1.1 Entwicklung der sozialen Sicherung bis 1945

Das deutsche System der sozialen Sicherung, so wie es sich heute darstellt, ist das Ergebnis einer Entwicklung, die sich über Jahrhunderte hinweg vollzogen hat. Eine genauere Betrachtung zeigt, dass die Entstehung und Entwicklung dieses Systems im Wesentlichen von einer in der deutschen Geschichte und Kultur tief verwurzelten sozialpolitischen Grundüberzeugung, dem Prinzip der Selbstverwaltung sowie durch viele verschiedene gesellschaftliche und politische Gruppen beeinflusst worden ist.

Einige besonders charakteristische Merkmale des deutschen Gesundheits- und Sozialsystems lassen sich bis ins Mittelalter zurückverfolgen, wie etwa der auf christlichen Vorstellungen beruhende Leitgedanke der Solidarität gegenüber den Alten und Kranken.

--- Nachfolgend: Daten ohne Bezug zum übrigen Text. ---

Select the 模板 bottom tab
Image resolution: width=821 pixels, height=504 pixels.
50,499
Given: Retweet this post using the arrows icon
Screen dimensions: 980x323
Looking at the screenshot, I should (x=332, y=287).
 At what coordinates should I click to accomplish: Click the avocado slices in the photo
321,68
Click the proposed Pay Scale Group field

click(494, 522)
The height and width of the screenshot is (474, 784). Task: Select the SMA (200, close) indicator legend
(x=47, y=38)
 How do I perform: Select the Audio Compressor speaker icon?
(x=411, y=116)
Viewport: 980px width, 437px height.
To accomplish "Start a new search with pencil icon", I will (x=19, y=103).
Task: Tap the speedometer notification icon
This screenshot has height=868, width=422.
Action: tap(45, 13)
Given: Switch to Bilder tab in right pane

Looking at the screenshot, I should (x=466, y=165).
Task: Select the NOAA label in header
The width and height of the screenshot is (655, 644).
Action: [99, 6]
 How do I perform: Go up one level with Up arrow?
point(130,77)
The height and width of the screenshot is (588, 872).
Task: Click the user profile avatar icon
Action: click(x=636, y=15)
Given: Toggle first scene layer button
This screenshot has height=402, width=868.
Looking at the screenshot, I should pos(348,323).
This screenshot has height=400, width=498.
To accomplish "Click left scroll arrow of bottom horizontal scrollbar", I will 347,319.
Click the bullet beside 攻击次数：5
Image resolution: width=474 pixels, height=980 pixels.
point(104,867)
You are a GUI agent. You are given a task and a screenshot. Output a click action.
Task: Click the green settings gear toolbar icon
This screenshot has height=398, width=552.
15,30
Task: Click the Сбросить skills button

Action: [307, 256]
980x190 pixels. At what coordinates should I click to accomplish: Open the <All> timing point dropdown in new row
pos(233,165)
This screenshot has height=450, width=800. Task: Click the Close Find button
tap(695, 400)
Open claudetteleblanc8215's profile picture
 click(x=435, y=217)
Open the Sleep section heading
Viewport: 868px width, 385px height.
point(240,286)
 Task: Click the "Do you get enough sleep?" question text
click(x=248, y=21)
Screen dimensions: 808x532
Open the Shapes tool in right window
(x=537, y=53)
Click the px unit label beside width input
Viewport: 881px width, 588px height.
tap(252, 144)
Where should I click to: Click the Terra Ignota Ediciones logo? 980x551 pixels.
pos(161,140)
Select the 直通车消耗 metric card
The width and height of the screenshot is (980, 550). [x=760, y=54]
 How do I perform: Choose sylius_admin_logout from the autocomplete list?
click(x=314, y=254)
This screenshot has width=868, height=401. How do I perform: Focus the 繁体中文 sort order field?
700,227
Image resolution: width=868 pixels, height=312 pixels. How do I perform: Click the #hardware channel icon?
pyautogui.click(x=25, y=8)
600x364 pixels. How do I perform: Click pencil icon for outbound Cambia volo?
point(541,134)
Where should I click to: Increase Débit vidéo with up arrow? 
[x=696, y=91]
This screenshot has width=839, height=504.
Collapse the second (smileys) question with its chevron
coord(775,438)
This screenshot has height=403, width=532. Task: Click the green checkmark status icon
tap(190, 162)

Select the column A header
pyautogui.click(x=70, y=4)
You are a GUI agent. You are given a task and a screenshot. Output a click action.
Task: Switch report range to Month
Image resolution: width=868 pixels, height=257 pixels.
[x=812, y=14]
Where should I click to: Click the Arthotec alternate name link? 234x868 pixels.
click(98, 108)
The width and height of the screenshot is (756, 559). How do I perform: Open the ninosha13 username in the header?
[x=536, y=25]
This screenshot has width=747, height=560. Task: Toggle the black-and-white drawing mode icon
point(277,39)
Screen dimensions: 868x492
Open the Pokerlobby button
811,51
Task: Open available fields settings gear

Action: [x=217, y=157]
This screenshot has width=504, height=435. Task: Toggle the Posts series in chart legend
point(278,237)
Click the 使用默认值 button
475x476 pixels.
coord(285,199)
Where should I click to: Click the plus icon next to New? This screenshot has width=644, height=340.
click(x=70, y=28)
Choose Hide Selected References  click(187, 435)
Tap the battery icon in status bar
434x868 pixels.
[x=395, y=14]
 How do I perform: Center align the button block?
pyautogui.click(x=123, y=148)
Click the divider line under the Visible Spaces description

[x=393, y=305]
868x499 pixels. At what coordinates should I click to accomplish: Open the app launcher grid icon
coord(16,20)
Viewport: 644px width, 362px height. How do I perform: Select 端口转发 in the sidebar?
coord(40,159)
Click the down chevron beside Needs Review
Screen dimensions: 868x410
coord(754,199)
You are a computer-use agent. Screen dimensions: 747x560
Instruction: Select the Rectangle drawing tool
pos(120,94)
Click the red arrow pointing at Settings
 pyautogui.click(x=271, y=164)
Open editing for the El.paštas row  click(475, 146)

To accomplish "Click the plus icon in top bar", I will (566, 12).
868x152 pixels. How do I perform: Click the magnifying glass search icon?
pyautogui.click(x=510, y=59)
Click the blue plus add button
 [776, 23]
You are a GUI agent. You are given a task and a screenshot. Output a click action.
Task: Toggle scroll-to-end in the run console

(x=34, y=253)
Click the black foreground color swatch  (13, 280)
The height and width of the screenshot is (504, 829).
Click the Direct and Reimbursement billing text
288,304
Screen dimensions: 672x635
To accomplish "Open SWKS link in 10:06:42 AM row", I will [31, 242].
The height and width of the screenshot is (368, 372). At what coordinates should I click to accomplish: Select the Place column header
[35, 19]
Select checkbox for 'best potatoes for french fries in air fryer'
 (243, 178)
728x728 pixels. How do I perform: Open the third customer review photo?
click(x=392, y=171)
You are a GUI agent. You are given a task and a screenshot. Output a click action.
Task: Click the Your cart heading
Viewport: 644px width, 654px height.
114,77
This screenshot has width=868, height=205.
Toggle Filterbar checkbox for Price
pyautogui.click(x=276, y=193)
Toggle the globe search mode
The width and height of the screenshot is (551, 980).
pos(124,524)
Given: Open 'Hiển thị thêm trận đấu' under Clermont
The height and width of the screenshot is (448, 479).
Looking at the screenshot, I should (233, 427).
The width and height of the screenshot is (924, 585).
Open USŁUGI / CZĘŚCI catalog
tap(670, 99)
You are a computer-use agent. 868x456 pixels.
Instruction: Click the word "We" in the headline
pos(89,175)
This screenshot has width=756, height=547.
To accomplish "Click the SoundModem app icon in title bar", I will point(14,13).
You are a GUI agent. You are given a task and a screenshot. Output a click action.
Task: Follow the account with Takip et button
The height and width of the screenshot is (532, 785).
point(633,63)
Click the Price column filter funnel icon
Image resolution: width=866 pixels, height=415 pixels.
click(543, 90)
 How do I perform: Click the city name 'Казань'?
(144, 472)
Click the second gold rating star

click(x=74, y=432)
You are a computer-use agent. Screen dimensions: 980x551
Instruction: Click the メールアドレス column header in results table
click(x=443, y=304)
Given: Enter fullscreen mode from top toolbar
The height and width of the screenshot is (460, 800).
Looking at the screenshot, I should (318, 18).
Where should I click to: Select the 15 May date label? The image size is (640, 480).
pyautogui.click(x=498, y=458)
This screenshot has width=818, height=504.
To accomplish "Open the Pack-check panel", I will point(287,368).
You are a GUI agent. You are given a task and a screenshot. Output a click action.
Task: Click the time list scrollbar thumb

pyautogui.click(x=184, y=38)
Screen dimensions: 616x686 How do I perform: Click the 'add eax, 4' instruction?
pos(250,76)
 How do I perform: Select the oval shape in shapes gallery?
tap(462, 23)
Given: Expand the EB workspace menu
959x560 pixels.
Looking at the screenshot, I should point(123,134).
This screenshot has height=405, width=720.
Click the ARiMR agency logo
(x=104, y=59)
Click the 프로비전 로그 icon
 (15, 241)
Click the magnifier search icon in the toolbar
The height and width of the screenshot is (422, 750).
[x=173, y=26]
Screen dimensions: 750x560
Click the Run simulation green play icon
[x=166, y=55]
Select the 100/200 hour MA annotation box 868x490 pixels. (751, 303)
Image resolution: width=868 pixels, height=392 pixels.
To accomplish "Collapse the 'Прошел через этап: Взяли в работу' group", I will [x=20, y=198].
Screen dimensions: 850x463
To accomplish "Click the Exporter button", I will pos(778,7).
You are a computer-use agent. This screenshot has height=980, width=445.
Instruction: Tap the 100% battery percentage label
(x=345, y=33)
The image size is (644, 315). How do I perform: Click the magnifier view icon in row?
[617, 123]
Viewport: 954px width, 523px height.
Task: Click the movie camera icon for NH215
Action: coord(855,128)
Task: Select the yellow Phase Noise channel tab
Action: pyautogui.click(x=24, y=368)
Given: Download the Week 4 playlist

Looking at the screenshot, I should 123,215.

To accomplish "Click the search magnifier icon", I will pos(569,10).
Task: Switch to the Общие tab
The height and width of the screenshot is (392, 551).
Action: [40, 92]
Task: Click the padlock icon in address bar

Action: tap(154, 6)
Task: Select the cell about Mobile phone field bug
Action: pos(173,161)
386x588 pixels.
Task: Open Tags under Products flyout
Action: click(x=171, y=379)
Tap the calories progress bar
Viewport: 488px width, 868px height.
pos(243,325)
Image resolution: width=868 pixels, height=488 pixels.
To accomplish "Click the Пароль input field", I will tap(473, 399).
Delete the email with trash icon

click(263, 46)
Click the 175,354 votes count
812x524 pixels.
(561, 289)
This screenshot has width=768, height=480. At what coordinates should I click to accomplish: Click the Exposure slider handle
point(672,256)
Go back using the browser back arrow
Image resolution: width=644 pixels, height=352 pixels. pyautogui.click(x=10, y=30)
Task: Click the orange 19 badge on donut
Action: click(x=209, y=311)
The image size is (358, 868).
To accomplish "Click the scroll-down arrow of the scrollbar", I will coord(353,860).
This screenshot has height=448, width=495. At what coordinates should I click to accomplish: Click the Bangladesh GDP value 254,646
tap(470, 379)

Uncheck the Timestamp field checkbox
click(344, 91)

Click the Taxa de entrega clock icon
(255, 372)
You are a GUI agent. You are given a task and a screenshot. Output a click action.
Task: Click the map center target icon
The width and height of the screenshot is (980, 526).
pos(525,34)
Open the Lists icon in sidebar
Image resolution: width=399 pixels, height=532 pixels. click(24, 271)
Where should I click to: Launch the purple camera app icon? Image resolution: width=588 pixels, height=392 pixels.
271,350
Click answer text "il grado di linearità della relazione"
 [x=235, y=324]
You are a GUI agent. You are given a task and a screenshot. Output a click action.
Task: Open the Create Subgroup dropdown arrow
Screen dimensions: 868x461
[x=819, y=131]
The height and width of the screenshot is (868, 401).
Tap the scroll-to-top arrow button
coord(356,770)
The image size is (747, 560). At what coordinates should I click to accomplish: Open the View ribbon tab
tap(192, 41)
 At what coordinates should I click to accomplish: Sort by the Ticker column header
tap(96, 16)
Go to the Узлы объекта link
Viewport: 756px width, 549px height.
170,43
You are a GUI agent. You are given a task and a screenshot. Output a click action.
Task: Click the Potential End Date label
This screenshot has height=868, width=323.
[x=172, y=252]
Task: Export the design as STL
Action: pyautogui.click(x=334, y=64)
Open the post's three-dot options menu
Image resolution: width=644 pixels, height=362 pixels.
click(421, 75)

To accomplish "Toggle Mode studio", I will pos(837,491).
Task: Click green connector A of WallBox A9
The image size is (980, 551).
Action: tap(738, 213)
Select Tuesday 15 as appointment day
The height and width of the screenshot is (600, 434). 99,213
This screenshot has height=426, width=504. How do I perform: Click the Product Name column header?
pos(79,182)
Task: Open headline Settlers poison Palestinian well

Hier stand jedoch nicht nur die Nächstenliebe im Fokus des Handelns, vielmehr spielte auch der Gedanke an den eigenen Seelenfrieden eine wichtige Rolle. Kirchliche Hospitäler dienten im Mittelalter der Krankenversorgung und zeichneten sich dadurch aus, dass sie fremden und nicht ortsansässigen Armen und Kranken Unterkunft und Pflege gewährten. Diese Hospitäler waren in erster Linie Armenpflegehäuser. Als die kirchliche Fürsorge ab Mitte des 15. Jahrhunderts unter anderem als Folge kirchlicher Reformen (Reformation) und den damit verbundenen Schließungen katholischer Häuser an Bedeutung verlor, traten an ihre Stelle zunehmend weltliche Versorgungsinstitutionen. In diesem Kontext spielen die genossenschaftlichen Selbsthilfeeinrichtungen der Gilden, Zünfte und Gesellenbruderschaften, die das gesellschaftliche und wirtschaftliche Leben in den freien Städten stark geprägt haben, eine wesentliche Rolle.

Diese Veränderungsprozesse laufen vor dem Hintergrund einer Wirtschaftsstruktur ab, die – betrachtet man sie nach dem sogenannten Sektorenmodell – in den deutschen Ländern bis zum Jahr 1945 im Wesentlichen durch die Aktivitäten folgender zwei Sektoren geprägt wird:

  • primärer Sektor (Landwirtschaft, Bergbau, Forstwirtschaft und Fischerei)
  • sekundärer Sektor (verarbeitendes Gewerbe, Baugewerbe, Energiewirtschaft).

Die Entwicklung dieser beiden Wirtschaftssektoren ist historisch bedingt. Bis zur industriellen Revolution, die im 18. Jahrhundert zum Beispiel durch die Entwicklung der Dampfmaschine von Newcomen (1705), der „Spinning Jenny“ von Hargreaves (1765), der Baumwollspinnmaschine von Arkwright (1769), des mechanischen Webstuhls von Cartwright (1784), des Puddelverfahrens bei der Eisengewinnung von Cort (1784) und der Baumwollreinigungsmaschine von Whitney (1792) ihren Anfang nahm, dominierte der primäre Sektor.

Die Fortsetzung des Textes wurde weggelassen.